(Collection entries)

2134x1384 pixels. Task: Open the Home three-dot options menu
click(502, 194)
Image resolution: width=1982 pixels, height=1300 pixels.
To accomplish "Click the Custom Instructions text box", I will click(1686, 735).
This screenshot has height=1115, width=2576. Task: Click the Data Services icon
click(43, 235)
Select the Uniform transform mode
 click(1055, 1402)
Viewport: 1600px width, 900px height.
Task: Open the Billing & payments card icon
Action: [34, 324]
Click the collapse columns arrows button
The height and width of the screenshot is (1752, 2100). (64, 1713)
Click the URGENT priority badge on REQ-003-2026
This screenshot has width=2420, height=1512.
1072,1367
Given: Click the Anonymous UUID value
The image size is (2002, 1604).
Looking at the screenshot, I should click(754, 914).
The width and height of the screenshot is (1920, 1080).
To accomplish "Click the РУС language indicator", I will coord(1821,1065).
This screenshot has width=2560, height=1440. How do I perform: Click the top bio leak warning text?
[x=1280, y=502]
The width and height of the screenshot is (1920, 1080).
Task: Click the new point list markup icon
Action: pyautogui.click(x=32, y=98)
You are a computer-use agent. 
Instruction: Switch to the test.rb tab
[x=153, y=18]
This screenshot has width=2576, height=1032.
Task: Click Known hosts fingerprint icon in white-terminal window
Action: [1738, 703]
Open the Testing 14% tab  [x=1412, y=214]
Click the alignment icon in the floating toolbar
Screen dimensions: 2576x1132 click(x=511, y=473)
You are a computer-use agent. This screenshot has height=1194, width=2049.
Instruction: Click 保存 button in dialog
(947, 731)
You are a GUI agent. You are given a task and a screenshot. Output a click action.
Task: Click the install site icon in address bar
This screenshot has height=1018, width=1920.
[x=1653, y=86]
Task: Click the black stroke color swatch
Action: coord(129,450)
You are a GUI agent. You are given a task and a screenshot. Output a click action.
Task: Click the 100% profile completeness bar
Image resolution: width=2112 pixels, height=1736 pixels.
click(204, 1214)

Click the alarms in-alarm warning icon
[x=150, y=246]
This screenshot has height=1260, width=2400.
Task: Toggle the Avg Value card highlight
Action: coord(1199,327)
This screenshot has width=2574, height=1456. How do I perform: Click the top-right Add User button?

* THE TASK *
Copy exactly the line containing "Click the alignment" and every line after it, ending with the last line of the records above.

* TASK SOLUTION *
Click the alignment icon in the floating toolbar
Screen dimensions: 2576x1132 click(x=511, y=473)
You are a computer-use agent. This screenshot has height=1194, width=2049.
Instruction: Click 保存 button in dialog
(947, 731)
You are a GUI agent. You are given a task and a screenshot. Output a click action.
Task: Click the install site icon in address bar
This screenshot has height=1018, width=1920.
[x=1653, y=86]
Task: Click the black stroke color swatch
Action: coord(129,450)
You are a GUI agent. You are given a task and a screenshot. Output a click action.
Task: Click the 100% profile completeness bar
Image resolution: width=2112 pixels, height=1736 pixels.
click(204, 1214)

Click the alarms in-alarm warning icon
[x=150, y=246]
This screenshot has height=1260, width=2400.
Task: Toggle the Avg Value card highlight
Action: coord(1199,327)
This screenshot has width=2574, height=1456. How do I perform: Click the top-right Add User button?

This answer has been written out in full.